Meskipun begitu, Chu Feng tidak terlalu memperhatikannya. Dia dengan cepat memindai sekitarnya untuk mencari harta karun yang berguna bagi roh dunia.
Tetapi karena suatu alasan, meskipun telah melihat sekeliling area tersebut, dia sama sekali tidak dapat menemukan harta karun itu.
“Mengapa tidak ada di sekitar sini? Seharusnya ada di sekitar sini…”
Chu Feng sangat bingung. Bahkan di bawah pengaruh Mata Surga, dia tidak dapat menemukan harta karun itu.
Namun, dia yakin bahwa itu ada di sekitar area tersebut berdasarkan aura yang dia rasakan.

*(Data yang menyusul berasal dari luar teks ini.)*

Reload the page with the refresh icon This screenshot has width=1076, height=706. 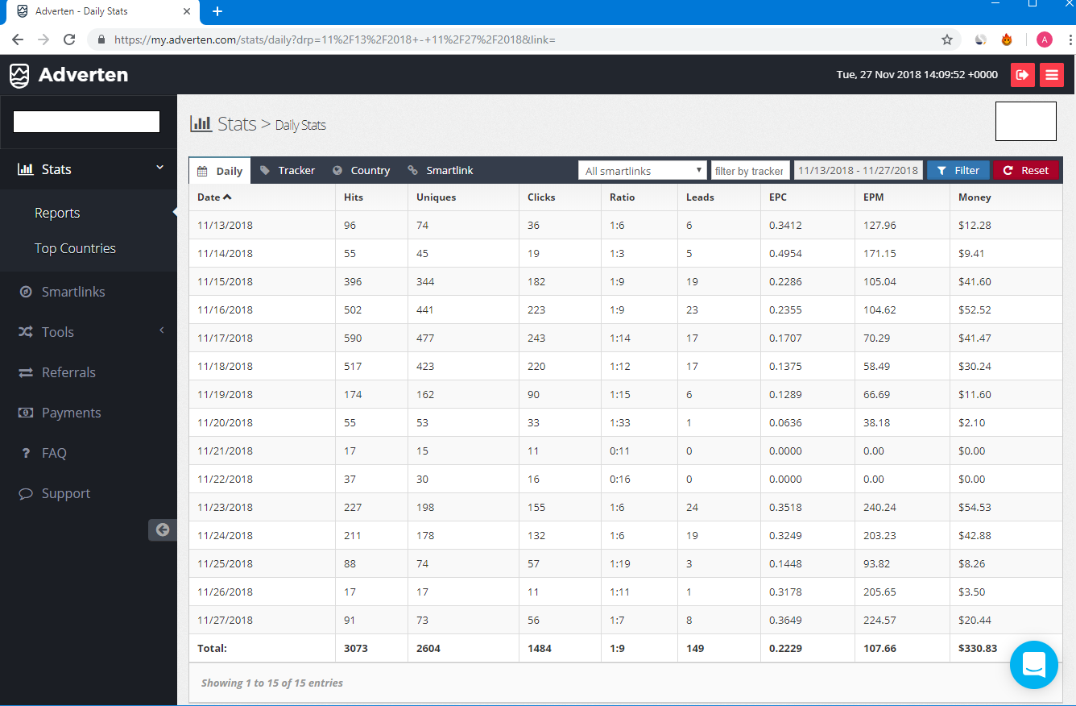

Ini membuatnya sedikit cemas.
Dia telah menyelesaikan ujian, tetapi harta karun itu tidak ditemukan di mana pun. Bukankah ini berarti dia telah menderita semua rasa sakit itu sia-sia?
Hu!
Pada saat itulah gelombang panas dari lava mulai bermanifestasi sebagai lapisan kabut. Kabut itu dengan cepat saling berbaur sebelum akhirnya membentuk sebuah batu.
Batu itu sangat tidak beraturan. Ukurannya sekitar sebesar semangka, dan ada tujuh warna berbeda yang berkilauan di permukaannya. Batu itu memancarkan aura energi yang padat.
Sumber daya kultivasi seperti itu sangat langka di dunia.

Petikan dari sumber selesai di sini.